Womens Muay Thai Kickboxing match.  Source: Wikimedia.
Muay Thai Kickboxing match. Source: Wikimedia.

 

Conference Report:  Martial Arts Studies – Gender Issues in Theory and Practice
Brighton University (UK), 5th February 2016

 

Introduction

On February 5th Brighton University sponsored the first in a series of specialized conferences and meetings funded by the Martial Arts Studies Research Network (MASRN). The title of the event was “Martial Arts Studies – Gender Issues in Theory and Practice.”  It was hosted by Alex Channon and Christopher Matthews, two recognized scholars in the area, and was attended by about 30 participants and observers.  By all accounts the event was lively with multiple papers sparking substantive discussions.   In short, I wish I could have been there.

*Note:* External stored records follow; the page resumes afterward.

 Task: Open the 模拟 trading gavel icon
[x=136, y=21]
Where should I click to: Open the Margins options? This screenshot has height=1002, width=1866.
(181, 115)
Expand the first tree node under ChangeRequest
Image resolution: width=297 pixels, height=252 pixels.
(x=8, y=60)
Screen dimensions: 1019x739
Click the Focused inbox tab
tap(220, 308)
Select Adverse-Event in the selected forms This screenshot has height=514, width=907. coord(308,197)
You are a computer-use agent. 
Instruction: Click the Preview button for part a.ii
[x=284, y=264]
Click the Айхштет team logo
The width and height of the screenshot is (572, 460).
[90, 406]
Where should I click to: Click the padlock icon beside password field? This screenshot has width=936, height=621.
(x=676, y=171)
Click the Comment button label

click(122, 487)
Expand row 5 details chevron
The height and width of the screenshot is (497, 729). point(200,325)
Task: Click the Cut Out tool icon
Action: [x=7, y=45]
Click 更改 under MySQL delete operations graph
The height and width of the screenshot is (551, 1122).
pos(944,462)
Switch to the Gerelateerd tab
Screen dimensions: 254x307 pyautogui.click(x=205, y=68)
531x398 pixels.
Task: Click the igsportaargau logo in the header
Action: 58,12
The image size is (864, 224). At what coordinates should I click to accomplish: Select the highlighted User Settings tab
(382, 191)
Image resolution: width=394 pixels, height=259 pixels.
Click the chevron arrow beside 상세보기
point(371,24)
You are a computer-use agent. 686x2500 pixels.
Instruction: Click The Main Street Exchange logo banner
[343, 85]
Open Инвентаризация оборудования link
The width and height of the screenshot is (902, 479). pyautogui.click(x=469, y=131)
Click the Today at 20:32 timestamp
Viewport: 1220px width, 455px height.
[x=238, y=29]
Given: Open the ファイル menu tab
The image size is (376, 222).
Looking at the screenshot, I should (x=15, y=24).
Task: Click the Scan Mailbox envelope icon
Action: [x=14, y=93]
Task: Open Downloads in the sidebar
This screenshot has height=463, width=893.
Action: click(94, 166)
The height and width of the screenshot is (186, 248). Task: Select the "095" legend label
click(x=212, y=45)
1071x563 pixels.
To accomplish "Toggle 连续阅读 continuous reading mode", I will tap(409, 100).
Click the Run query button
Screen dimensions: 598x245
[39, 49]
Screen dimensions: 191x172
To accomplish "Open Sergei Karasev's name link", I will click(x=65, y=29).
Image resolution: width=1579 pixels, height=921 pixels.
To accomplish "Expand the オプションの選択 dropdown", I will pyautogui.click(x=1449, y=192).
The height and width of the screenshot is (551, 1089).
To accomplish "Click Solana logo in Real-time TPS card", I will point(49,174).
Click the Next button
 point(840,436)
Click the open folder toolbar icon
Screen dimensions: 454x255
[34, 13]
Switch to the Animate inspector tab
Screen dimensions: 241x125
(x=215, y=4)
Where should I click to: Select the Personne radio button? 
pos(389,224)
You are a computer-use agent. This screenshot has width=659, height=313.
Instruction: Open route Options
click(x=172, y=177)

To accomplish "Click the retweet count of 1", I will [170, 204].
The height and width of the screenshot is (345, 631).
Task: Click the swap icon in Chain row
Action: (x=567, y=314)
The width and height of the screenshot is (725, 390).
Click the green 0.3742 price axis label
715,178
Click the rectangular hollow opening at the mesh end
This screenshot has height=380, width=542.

Luckily for us, a number of individuals who attended the event have written conference reports, sharing some of the insights and conversations that these papers sparked.  Below I have reblogged Paul Bowman’s account which does a great job of introducing each of the presenters, reviewing the substance of their work, and telling us something of how the audience reacted to their presentation.

If, as you read through his report, you encounter a paper you might want to know more about, be sure to also check out this blog post on the event written by Kai Morgan.  She brings her own perspective and some additional details to the discussion.  Lastly, readers will also want to be aware of Luke White’s discussion of the event at his own blog “Kung Fu with Braudel.” His concluding thoughts on how these same questions may relate to martial arts studies are particularly important, and we will briefly return to them below.

A number of themes ran throughout this conference.  Obviously gender was the central organizing concern, but multiple papers looked more specifically at the possibility that the martial arts might be used as agents of positive social transformation.  From my perspective perhaps the most interesting finding to emerge from the conference was that researchers remain split on whether this actually happens in practice.  Dr. Jump’s ethnographic study of boxing and its impact on violent behavior and attitudes raised important (and troubling) questions about the social impact of youth involvement in combat sports in certain settings.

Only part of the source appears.